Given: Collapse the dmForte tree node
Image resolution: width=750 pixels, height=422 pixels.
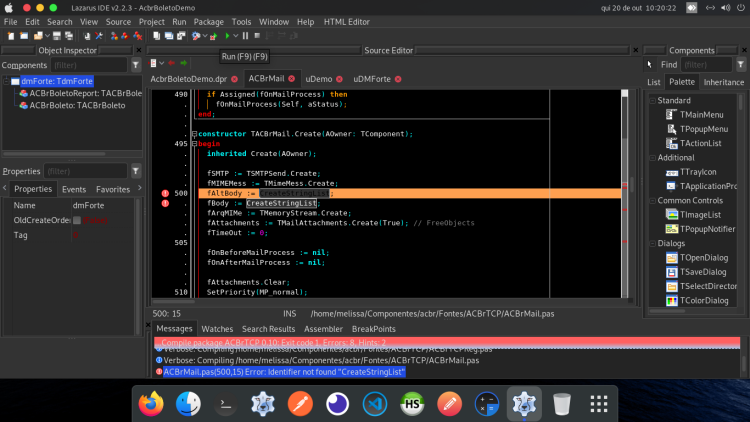Looking at the screenshot, I should coord(6,81).
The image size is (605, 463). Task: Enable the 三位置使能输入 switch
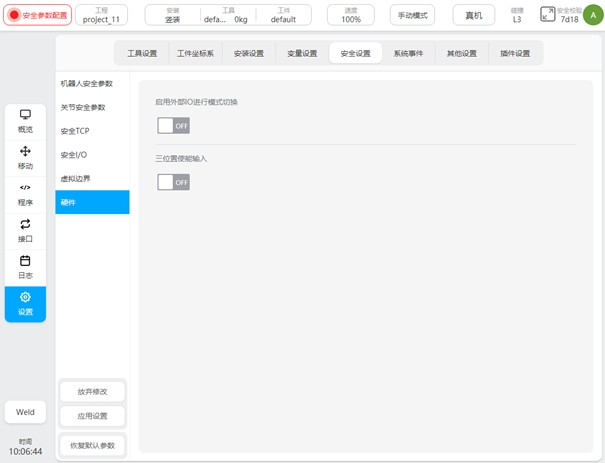pyautogui.click(x=173, y=182)
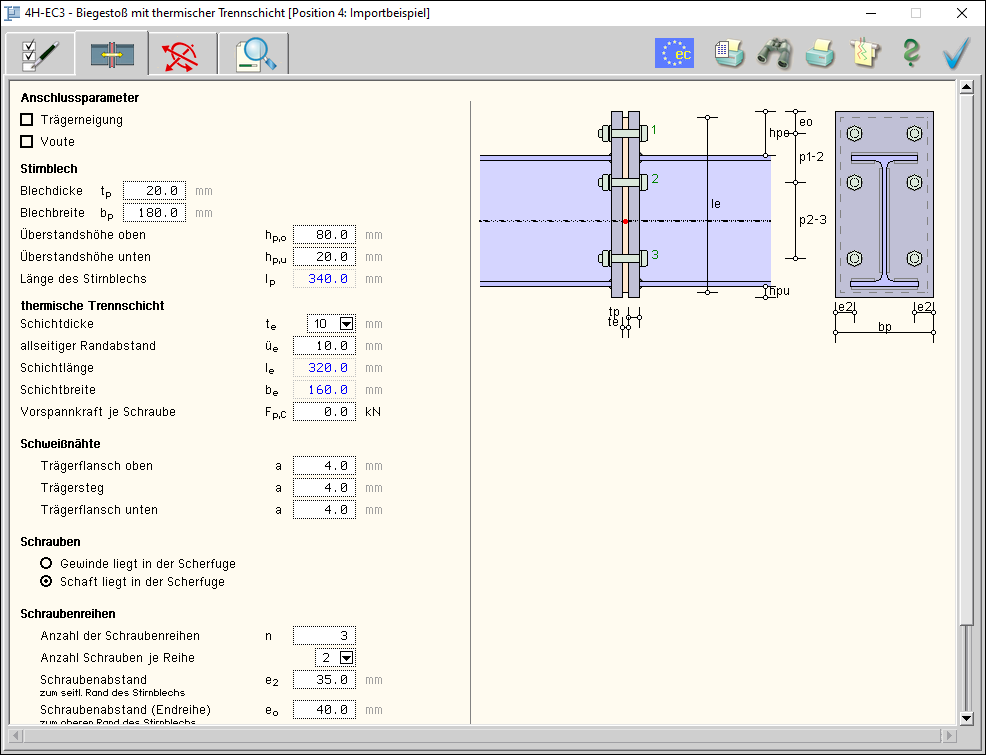Click the pinned notes icon
This screenshot has height=755, width=986.
click(865, 53)
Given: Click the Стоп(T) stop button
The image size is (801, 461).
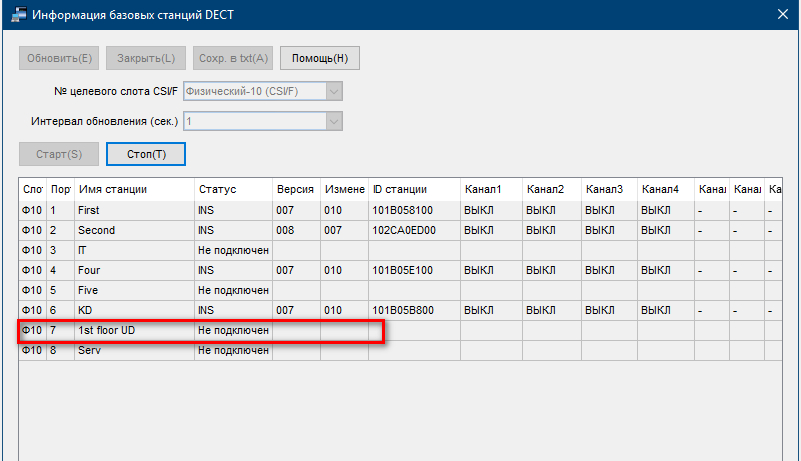Looking at the screenshot, I should click(146, 154).
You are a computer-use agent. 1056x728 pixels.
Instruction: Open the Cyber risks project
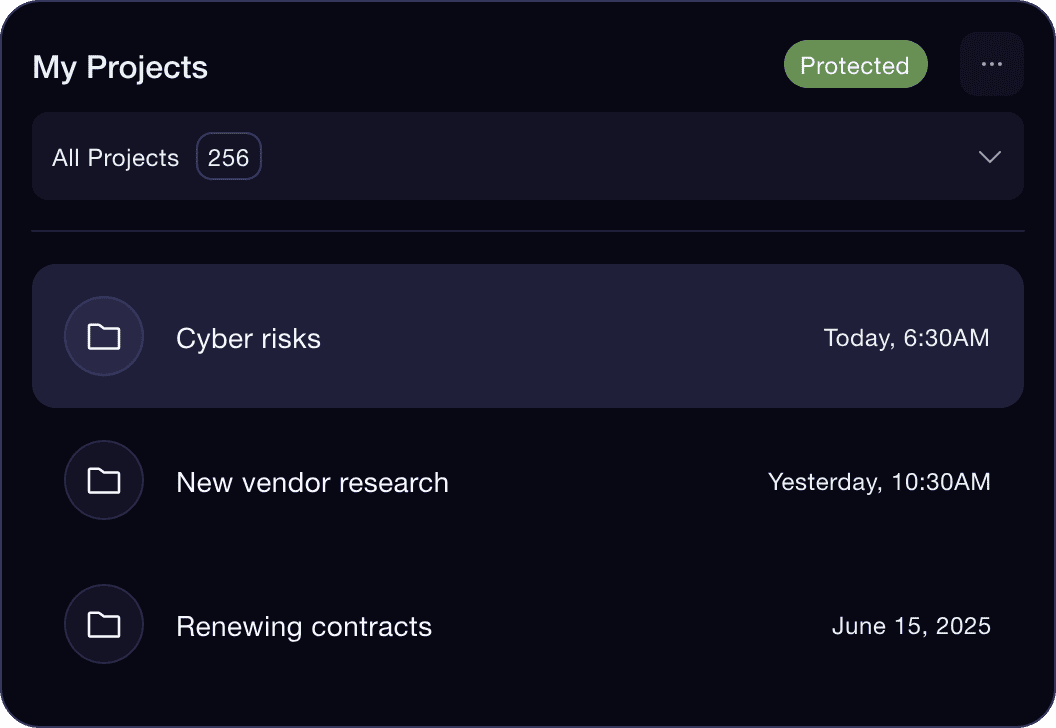(248, 339)
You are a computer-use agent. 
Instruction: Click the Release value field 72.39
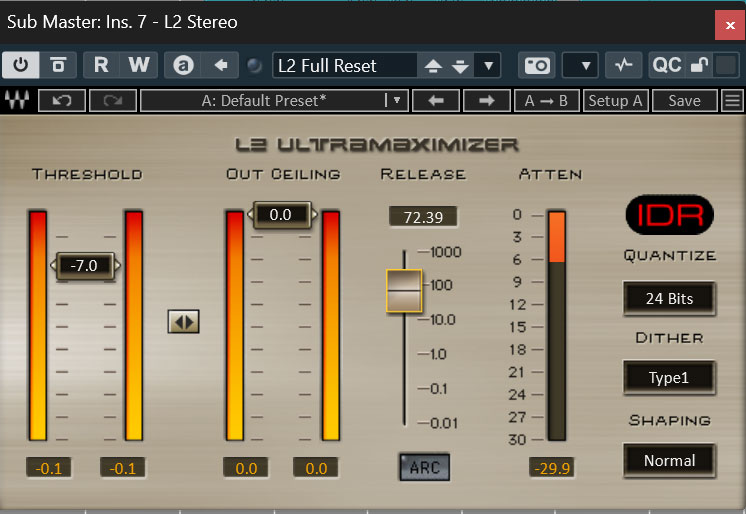pyautogui.click(x=423, y=217)
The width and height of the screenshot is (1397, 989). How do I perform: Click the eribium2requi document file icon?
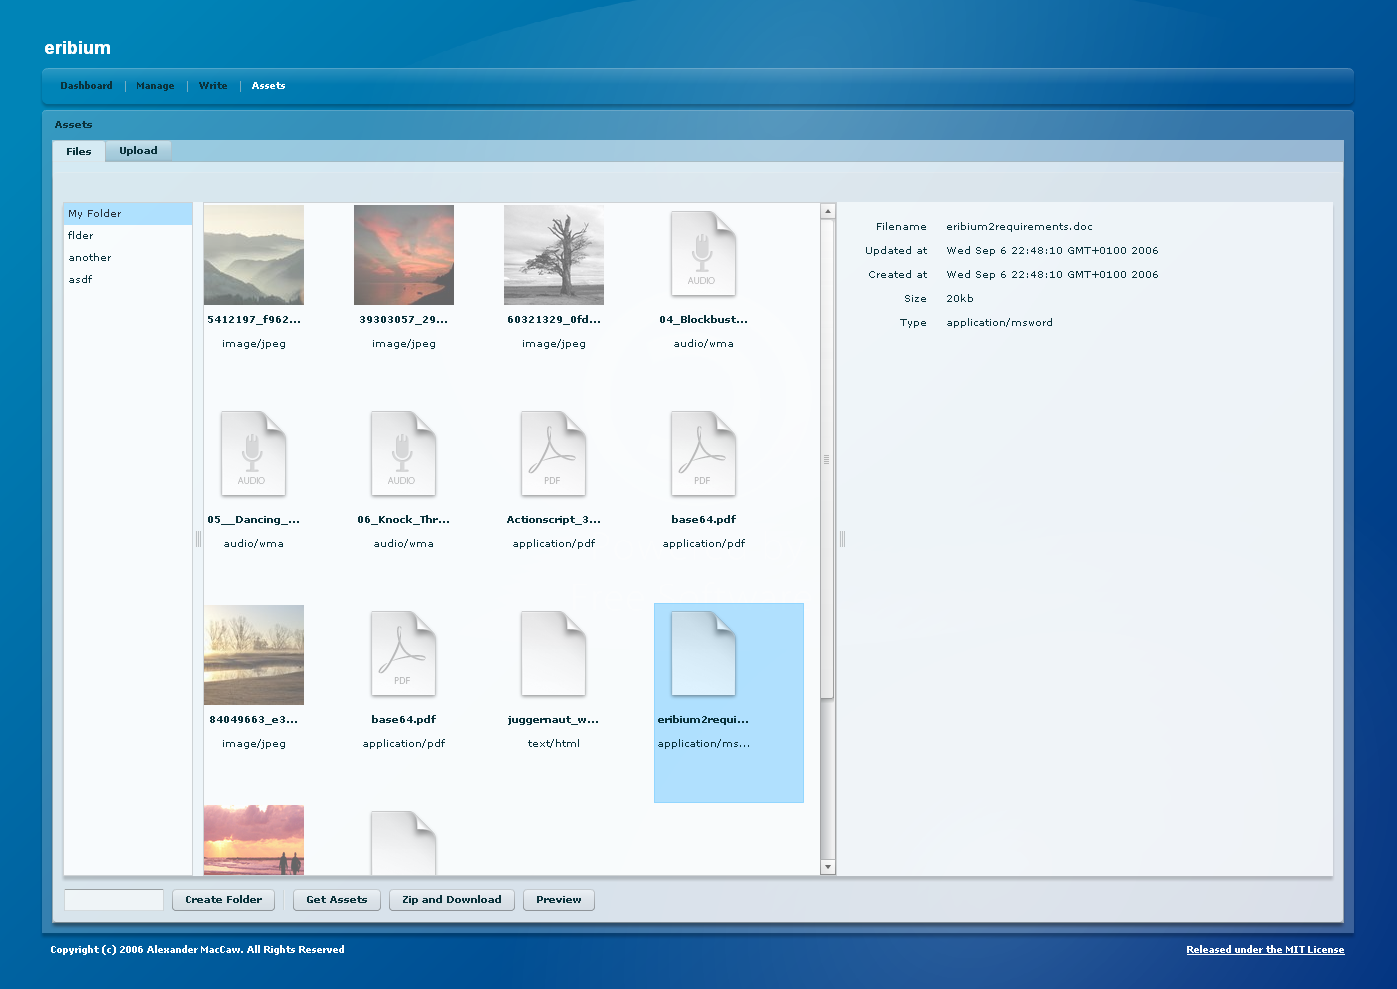703,654
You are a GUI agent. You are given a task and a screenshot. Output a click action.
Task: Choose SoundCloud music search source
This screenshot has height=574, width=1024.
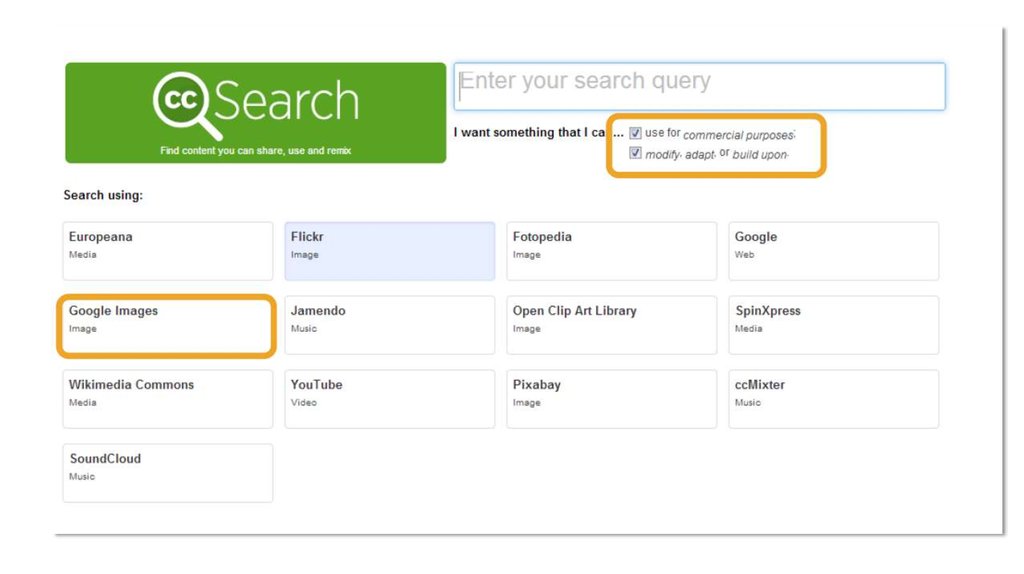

──────────────────────────────

Exactly as they stand, write the lines from the one holding "The width and" to the end of the material, both ends included. Do not copy the pictures.

# TASK SOLUTION
The width and height of the screenshot is (1397, 989). How do I perform: Click the eribium2requi document file icon?
703,654
You are a GUI agent. You are given a task and a screenshot. Output a click action.
Task: Choose SoundCloud music search source
This screenshot has height=574, width=1024.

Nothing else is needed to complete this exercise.